====== INFORMATION SHOWN ======

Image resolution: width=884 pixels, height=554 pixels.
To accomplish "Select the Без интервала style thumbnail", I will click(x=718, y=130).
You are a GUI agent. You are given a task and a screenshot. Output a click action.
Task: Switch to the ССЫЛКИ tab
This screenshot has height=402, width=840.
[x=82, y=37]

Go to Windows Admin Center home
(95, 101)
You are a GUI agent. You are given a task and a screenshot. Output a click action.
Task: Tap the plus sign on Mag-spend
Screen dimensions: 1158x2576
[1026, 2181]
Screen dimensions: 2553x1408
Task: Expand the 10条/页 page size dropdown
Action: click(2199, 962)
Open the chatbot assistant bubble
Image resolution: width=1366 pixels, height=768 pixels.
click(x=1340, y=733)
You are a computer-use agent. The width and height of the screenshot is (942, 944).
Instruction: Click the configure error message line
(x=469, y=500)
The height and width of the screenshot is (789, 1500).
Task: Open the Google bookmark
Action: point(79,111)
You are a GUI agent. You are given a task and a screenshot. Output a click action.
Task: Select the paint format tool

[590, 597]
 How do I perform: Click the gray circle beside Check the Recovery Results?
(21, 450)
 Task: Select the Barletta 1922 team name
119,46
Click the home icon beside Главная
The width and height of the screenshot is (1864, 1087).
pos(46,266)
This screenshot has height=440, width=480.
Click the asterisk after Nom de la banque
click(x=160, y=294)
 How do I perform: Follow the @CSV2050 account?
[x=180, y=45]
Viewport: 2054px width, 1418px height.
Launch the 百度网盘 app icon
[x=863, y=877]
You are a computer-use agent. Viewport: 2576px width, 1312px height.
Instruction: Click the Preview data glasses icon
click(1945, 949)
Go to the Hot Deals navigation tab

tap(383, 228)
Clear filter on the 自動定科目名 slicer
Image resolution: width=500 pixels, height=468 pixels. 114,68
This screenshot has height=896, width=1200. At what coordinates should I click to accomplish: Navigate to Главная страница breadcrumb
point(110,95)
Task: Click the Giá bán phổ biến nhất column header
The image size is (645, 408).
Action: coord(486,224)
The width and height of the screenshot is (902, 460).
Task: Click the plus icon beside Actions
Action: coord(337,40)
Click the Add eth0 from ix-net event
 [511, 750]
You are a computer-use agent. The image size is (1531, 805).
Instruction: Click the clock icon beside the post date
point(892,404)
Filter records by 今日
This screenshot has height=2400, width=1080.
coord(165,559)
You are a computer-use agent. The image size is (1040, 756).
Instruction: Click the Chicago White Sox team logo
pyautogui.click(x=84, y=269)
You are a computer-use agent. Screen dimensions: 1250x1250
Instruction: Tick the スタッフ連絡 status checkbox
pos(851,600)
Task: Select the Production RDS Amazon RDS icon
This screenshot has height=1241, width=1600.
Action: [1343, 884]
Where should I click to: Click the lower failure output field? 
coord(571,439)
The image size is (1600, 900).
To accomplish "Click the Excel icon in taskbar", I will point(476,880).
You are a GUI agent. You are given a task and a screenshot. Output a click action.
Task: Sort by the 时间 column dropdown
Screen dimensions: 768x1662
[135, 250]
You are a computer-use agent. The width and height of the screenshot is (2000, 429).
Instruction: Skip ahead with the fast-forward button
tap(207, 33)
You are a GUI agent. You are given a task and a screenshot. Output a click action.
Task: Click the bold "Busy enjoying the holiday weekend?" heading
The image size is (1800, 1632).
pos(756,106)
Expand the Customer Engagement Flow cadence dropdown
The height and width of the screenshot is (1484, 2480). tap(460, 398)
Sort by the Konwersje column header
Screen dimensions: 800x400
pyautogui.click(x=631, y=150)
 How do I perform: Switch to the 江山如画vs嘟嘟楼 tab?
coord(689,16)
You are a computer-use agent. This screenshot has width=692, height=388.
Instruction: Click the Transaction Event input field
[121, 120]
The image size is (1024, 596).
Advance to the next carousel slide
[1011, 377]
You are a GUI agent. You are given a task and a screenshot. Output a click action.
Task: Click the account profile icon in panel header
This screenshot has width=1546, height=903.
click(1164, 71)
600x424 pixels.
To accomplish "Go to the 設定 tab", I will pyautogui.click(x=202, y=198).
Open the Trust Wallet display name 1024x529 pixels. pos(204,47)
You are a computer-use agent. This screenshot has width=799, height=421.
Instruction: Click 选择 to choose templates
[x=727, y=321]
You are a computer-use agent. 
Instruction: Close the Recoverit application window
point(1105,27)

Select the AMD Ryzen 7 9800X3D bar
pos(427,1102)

======

* GIVEN TASK: Please render all of the entries above as a numbered list, omitting the blank lines.

* EXERCISE RESPONSE:
1. Image resolution: width=884 pixels, height=554 pixels.
2. To accomplish "Select the Без интервала style thumbnail", I will click(x=718, y=130).
3. You are a GUI agent. You are given a task and a screenshot. Output a click action.
4. Task: Switch to the ССЫЛКИ tab
5. This screenshot has height=402, width=840.
6. [x=82, y=37]
7. Go to Windows Admin Center home
8. (95, 101)
9. You are a GUI agent. You are given a task and a screenshot. Output a click action.
10. Task: Tap the plus sign on Mag-spend
11. Screen dimensions: 1158x2576
12. [1026, 2181]
13. Screen dimensions: 2553x1408
14. Task: Expand the 10条/页 page size dropdown
15. Action: click(2199, 962)
16. Open the chatbot assistant bubble
17. Image resolution: width=1366 pixels, height=768 pixels.
18. click(x=1340, y=733)
19. You are a computer-use agent. The width and height of the screenshot is (942, 944).
20. Instruction: Click the configure error message line
21. (x=469, y=500)
22. The height and width of the screenshot is (789, 1500).
23. Task: Open the Google bookmark
24. Action: point(79,111)
25. You are a GUI agent. You are given a task and a screenshot. Output a click action.
26. Task: Select the paint format tool
27. [590, 597]
28.  How do I perform: Click the gray circle beside Check the Recovery Results?
29. (21, 450)
30.  Task: Select the Barletta 1922 team name
31. 119,46
32. Click the home icon beside Главная
33. The width and height of the screenshot is (1864, 1087).
34. pos(46,266)
35. This screenshot has height=440, width=480.
36. Click the asterisk after Nom de la banque
37. click(x=160, y=294)
38.  How do I perform: Follow the @CSV2050 account?
39. [x=180, y=45]
40. Viewport: 2054px width, 1418px height.
41. Launch the 百度网盘 app icon
42. [x=863, y=877]
43. You are a computer-use agent. Viewport: 2576px width, 1312px height.
44. Instruction: Click the Preview data glasses icon
45. click(1945, 949)
46. Go to the Hot Deals navigation tab
47. tap(383, 228)
48. Clear filter on the 自動定科目名 slicer
49. Image resolution: width=500 pixels, height=468 pixels. 114,68
50. This screenshot has height=896, width=1200. At what coordinates should I click to accomplish: Navigate to Главная страница breadcrumb
51. point(110,95)
52. Task: Click the Giá bán phổ biến nhất column header
53. The image size is (645, 408).
54. Action: coord(486,224)
55. The width and height of the screenshot is (902, 460).
56. Task: Click the plus icon beside Actions
57. Action: coord(337,40)
58. Click the Add eth0 from ix-net event
59.  [511, 750]
60. You are a computer-use agent. The image size is (1531, 805).
61. Instruction: Click the clock icon beside the post date
62. point(892,404)
63. Filter records by 今日
64. This screenshot has height=2400, width=1080.
65. coord(165,559)
66. You are a computer-use agent. The image size is (1040, 756).
67. Instruction: Click the Chicago White Sox team logo
68. pyautogui.click(x=84, y=269)
69. You are a computer-use agent. Screen dimensions: 1250x1250
70. Instruction: Tick the スタッフ連絡 status checkbox
71. pos(851,600)
72. Task: Select the Production RDS Amazon RDS icon
73. This screenshot has height=1241, width=1600.
74. Action: [1343, 884]
75. Where should I click to: Click the lower failure output field? 
76. coord(571,439)
77. The image size is (1600, 900).
78. To accomplish "Click the Excel icon in taskbar", I will point(476,880).
79. You are a GUI agent. You are given a task and a screenshot. Output a click action.
80. Task: Sort by the 时间 column dropdown
81. Screen dimensions: 768x1662
82. [135, 250]
83. You are a computer-use agent. The width and height of the screenshot is (2000, 429).
84. Instruction: Skip ahead with the fast-forward button
85. tap(207, 33)
86. You are a GUI agent. You are given a task and a screenshot. Output a click action.
87. Task: Click the bold "Busy enjoying the holiday weekend?" heading
88. The image size is (1800, 1632).
89. pos(756,106)
90. Expand the Customer Engagement Flow cadence dropdown
91. The height and width of the screenshot is (1484, 2480). tap(460, 398)
92. Sort by the Konwersje column header
93. Screen dimensions: 800x400
94. pyautogui.click(x=631, y=150)
95.  How do I perform: Switch to the 江山如画vs嘟嘟楼 tab?
96. coord(689,16)
97. You are a computer-use agent. This screenshot has width=692, height=388.
98. Instruction: Click the Transaction Event input field
99. [121, 120]
100. The image size is (1024, 596).
101. Advance to the next carousel slide
102. [1011, 377]
103. You are a GUI agent. You are given a task and a screenshot. Output a click action.
104. Task: Click the account profile icon in panel header
105. This screenshot has width=1546, height=903.
106. click(1164, 71)
107. 600x424 pixels.
108. To accomplish "Go to the 設定 tab", I will pyautogui.click(x=202, y=198).
109. Open the Trust Wallet display name 1024x529 pixels. pos(204,47)
110. You are a computer-use agent. This screenshot has width=799, height=421.
111. Instruction: Click 选择 to choose templates
112. [x=727, y=321]
113. You are a computer-use agent. 
114. Instruction: Close the Recoverit application window
115. point(1105,27)
116. Select the AMD Ryzen 7 9800X3D bar
117. pos(427,1102)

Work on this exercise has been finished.